Saved data entries:
■ ■ ■ ■ ■ ■ ■
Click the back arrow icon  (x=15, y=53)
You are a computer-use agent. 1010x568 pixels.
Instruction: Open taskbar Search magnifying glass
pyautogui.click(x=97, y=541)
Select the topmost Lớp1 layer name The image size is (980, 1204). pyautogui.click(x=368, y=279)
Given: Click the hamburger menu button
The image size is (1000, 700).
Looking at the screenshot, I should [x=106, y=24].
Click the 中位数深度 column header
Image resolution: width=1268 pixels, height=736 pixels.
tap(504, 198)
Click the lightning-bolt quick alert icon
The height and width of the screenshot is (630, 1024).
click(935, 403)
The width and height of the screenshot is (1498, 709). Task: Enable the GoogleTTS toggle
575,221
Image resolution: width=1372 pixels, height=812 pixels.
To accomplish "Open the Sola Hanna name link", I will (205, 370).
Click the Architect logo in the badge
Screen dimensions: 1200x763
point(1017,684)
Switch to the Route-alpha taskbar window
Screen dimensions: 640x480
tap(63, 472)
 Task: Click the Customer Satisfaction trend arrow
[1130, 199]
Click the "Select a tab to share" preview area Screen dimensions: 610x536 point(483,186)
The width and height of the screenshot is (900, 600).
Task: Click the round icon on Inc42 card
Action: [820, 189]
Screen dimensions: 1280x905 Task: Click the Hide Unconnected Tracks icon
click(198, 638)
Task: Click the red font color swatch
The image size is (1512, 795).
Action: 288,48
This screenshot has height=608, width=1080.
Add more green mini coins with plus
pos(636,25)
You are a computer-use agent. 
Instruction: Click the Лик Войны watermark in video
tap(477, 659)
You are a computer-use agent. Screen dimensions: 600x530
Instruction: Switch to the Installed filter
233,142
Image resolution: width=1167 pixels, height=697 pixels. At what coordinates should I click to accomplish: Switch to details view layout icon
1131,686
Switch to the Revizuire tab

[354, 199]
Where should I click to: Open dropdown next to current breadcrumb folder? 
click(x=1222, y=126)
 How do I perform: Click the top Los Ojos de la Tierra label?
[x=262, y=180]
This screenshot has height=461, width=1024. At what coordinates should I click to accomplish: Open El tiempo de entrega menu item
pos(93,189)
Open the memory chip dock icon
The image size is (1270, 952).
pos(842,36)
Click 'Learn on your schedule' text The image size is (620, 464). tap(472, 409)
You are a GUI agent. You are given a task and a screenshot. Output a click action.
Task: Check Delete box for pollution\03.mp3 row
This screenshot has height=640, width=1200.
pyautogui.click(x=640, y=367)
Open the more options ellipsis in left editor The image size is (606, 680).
■ ■ ■ ■ ■ ■ ■
▶ **What you will do**
Going back over the entries above, copy word for word every line from the one that has "The width and height of the screenshot is (1498, 709)." on through the one that has "Task: Click the red font color swatch".

▶ **Final answer**
The width and height of the screenshot is (1498, 709). Task: Enable the GoogleTTS toggle
575,221
Image resolution: width=1372 pixels, height=812 pixels.
To accomplish "Open the Sola Hanna name link", I will (205, 370).
Click the Architect logo in the badge
Screen dimensions: 1200x763
point(1017,684)
Switch to the Route-alpha taskbar window
Screen dimensions: 640x480
tap(63, 472)
 Task: Click the Customer Satisfaction trend arrow
[1130, 199]
Click the "Select a tab to share" preview area Screen dimensions: 610x536 point(483,186)
The width and height of the screenshot is (900, 600).
Task: Click the round icon on Inc42 card
Action: [820, 189]
Screen dimensions: 1280x905 Task: Click the Hide Unconnected Tracks icon
click(198, 638)
Task: Click the red font color swatch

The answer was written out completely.